“She silenced me sharply, and it was plain to me that my style of speaking was such as she did not care her servants to hear.

“‘Come,’ she said, ‘we will talk of this another time. I must be at the theatre again in an hour, and I have much to say to you. It was well with them at Jézero when you left?’

“‘Certainly, it was well with them—as well as it may be in that gloomy place. Dio mio, who would live in such a barn when he might come to this city? I tell you that the very paper hangs in strips upon the walls. You remember what was being done when you went away? Per Baccho, they made a pretty job of it, for the Count came home next day and sent the lot of them about their business. Certainly, that man is fortunate who has no need to live at Jézero!’

“My object in saying this was, if possible, to take her thoughts from that which I saw still troubled her so deeply. But the more I talked, the readier was she to listen, and the questions she put to me were not to be numbered. ‘It may be as you say,’ she said, ‘but Jézero will always be very dear to me, Andrea. I could willingly have lived my life there; yet that was not to be.
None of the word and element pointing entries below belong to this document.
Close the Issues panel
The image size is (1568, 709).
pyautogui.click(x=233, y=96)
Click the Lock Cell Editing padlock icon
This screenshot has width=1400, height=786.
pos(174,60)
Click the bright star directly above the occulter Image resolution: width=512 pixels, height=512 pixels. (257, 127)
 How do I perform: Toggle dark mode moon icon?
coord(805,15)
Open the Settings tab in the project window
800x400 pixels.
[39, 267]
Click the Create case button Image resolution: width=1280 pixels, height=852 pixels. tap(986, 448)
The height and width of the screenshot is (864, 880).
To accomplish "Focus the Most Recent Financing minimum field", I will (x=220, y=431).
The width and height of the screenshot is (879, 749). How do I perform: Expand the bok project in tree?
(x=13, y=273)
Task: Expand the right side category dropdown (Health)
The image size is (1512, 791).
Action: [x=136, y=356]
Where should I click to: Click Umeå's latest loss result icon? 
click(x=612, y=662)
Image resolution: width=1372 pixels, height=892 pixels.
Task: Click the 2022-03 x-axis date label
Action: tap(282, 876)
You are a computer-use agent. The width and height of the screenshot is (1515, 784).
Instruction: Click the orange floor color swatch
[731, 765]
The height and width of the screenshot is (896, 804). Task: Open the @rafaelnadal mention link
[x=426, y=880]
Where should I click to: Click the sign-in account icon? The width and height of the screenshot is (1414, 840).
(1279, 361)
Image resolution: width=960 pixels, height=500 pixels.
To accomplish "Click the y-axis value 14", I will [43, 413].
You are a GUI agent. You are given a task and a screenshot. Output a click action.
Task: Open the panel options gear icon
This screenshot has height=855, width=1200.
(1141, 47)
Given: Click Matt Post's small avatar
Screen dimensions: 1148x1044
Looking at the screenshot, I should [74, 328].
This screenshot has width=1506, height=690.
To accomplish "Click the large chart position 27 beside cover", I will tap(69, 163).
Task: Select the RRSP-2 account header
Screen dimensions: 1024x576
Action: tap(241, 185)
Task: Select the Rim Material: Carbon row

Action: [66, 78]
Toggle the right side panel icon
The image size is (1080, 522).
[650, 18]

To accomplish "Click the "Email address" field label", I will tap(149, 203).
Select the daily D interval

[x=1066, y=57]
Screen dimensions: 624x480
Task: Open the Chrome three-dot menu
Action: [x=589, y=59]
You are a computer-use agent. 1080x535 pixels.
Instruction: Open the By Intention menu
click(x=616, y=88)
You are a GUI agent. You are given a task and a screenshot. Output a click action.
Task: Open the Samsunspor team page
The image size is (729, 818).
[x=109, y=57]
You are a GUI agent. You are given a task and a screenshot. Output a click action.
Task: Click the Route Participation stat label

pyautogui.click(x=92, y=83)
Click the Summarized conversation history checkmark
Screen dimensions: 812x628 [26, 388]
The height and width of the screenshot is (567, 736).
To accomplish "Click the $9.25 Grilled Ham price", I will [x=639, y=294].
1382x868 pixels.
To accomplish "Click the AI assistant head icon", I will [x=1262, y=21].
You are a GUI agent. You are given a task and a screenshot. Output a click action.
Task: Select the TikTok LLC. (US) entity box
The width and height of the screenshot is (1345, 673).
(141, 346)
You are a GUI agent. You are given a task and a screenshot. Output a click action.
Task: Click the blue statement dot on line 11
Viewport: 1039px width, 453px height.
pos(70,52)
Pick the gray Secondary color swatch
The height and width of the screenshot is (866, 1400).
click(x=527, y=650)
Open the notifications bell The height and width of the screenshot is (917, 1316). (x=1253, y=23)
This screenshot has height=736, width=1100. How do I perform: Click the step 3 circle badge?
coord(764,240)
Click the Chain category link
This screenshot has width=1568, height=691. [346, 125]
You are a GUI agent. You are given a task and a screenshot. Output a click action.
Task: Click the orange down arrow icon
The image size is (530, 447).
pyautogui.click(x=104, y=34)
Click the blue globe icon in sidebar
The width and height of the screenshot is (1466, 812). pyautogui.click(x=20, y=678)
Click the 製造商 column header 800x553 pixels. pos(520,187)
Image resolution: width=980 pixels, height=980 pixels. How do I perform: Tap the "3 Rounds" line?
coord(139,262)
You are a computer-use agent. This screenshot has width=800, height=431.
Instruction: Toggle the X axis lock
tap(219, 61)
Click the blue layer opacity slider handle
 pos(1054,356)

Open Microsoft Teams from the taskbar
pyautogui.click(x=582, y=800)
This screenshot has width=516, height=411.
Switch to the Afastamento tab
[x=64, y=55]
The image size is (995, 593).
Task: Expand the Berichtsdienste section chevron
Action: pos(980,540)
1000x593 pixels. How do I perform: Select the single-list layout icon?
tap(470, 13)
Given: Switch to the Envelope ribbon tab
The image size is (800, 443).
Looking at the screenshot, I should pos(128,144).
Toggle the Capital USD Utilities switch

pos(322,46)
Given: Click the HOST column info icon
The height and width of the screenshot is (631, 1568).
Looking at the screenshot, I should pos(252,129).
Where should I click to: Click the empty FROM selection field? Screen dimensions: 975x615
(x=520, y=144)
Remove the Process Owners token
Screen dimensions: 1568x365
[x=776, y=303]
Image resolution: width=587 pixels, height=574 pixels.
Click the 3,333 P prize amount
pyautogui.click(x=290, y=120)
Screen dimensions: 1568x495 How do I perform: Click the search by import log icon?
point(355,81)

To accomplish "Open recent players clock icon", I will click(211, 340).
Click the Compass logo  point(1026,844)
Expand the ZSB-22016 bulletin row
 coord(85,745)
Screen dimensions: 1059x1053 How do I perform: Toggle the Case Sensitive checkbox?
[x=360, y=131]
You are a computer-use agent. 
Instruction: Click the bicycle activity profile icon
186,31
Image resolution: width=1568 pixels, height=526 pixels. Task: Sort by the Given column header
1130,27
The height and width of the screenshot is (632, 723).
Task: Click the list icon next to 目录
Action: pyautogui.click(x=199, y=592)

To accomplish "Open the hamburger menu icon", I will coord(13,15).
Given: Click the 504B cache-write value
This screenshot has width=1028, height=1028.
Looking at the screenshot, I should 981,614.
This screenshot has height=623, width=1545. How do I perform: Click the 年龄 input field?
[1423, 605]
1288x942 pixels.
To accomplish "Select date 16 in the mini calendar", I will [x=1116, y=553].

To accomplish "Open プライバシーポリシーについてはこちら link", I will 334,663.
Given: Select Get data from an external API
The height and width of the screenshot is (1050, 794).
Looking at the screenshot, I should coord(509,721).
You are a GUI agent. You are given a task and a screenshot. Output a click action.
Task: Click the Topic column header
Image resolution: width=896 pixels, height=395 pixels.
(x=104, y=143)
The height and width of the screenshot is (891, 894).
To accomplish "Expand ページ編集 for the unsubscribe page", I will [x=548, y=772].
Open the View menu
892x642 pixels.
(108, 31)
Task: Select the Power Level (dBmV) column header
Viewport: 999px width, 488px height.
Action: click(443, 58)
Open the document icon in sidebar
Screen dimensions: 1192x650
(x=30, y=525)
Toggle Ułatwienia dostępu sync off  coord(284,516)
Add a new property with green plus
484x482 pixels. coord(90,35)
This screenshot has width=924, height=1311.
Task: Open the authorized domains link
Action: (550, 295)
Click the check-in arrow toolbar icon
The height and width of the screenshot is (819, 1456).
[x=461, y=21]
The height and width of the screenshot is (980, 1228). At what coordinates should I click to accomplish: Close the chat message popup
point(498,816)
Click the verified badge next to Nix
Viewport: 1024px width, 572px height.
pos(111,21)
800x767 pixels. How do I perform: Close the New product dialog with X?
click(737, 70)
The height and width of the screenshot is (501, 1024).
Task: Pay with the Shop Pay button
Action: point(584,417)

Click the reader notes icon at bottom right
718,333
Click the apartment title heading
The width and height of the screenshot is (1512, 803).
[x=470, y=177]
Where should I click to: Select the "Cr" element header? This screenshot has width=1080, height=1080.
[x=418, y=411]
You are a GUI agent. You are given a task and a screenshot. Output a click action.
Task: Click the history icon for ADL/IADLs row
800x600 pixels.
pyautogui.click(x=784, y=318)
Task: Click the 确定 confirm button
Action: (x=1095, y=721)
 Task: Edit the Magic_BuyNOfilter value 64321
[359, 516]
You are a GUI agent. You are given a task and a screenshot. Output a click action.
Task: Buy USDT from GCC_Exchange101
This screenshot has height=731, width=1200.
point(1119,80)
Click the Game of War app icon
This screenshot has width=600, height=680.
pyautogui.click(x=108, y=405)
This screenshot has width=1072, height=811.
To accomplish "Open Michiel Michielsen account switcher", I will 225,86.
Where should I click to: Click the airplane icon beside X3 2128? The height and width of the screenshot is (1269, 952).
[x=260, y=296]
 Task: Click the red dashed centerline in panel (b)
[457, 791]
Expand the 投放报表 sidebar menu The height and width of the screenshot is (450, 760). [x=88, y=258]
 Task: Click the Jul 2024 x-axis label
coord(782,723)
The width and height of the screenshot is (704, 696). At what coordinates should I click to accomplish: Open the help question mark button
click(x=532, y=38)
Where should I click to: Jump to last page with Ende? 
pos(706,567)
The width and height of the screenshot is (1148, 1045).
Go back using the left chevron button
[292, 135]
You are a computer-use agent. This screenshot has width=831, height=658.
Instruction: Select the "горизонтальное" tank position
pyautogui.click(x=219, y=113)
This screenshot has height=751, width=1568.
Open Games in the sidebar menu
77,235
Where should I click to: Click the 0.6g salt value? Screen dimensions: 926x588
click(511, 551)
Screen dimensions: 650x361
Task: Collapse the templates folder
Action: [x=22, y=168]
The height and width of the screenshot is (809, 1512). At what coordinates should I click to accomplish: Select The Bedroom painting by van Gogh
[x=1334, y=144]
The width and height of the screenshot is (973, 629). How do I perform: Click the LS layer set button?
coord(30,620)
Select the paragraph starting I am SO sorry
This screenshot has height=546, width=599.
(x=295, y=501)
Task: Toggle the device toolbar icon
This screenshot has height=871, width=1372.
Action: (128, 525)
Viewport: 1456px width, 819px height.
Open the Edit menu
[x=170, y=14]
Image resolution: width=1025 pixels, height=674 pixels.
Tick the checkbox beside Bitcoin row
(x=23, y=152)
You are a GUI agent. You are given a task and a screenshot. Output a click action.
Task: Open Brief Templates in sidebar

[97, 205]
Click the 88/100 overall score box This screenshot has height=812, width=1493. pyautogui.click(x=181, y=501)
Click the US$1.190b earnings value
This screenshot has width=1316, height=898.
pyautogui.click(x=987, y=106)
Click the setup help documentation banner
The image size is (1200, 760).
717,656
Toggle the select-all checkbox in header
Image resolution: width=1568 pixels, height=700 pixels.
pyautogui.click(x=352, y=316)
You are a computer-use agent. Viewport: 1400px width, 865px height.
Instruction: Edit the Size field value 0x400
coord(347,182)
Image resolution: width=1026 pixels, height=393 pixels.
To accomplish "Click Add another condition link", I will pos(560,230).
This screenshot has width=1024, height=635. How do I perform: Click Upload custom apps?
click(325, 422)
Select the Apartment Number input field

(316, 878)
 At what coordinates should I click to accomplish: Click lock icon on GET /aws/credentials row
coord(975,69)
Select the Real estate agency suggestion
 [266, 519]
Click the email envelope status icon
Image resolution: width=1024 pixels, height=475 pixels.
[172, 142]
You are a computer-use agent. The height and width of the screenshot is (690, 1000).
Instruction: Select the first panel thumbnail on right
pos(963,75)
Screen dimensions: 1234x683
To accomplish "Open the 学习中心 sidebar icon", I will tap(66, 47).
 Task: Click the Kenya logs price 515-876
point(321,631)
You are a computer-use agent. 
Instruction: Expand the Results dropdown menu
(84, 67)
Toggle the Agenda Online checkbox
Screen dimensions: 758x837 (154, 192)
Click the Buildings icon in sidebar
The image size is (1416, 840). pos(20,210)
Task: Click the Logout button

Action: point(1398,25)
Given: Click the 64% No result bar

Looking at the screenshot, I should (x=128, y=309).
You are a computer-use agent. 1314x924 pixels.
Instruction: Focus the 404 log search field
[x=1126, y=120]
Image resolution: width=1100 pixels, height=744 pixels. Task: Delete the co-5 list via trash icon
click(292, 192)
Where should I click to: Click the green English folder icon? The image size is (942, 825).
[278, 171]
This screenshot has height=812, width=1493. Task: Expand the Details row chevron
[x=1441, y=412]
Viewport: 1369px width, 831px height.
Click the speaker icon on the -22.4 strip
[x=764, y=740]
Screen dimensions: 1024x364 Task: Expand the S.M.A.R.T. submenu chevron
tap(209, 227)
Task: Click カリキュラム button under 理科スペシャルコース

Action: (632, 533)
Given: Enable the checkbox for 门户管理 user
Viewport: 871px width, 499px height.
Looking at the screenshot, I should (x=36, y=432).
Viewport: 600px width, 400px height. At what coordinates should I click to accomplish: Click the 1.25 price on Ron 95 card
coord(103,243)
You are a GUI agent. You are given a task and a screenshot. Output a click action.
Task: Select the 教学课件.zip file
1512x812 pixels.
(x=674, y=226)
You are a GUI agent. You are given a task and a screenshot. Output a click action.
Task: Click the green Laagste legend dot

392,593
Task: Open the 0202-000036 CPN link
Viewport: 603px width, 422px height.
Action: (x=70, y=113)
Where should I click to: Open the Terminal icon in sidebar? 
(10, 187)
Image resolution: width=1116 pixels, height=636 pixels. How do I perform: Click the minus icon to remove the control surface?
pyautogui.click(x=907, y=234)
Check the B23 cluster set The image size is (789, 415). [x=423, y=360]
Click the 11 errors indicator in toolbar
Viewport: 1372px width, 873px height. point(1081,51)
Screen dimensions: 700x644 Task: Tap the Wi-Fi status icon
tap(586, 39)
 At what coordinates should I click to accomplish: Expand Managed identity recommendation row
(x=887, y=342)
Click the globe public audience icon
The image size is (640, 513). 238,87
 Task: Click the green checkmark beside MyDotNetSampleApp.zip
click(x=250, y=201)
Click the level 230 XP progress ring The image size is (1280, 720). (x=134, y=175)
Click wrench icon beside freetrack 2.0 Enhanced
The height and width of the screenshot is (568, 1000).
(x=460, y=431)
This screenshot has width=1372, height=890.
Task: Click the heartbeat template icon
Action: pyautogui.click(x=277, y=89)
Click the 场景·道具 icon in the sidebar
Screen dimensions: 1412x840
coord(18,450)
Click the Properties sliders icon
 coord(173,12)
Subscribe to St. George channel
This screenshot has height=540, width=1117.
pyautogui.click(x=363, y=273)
Tell me, does Count Paul ever speak of coming to Vienna?’

“‘I have heard nothing of it,’ said I.

“‘I am glad of that,’ she answered, though there were tears in her eyes when she said it. ‘My husband would kill him if he came here!’

“‘Your husband!’ cried I; ‘Santa Maria, I had forgotten him. Yet what talk! He has not the courage to lift his hand against a dog. Is he in Vienna now?’

“‘He is at Buda,’ she said, turning from the subject.

“‘Christine,’ said I, understanding much from her silence, ‘you have suffered at his hands?’

“‘If I had done so,’ she replied, ‘should I speak of it to you?’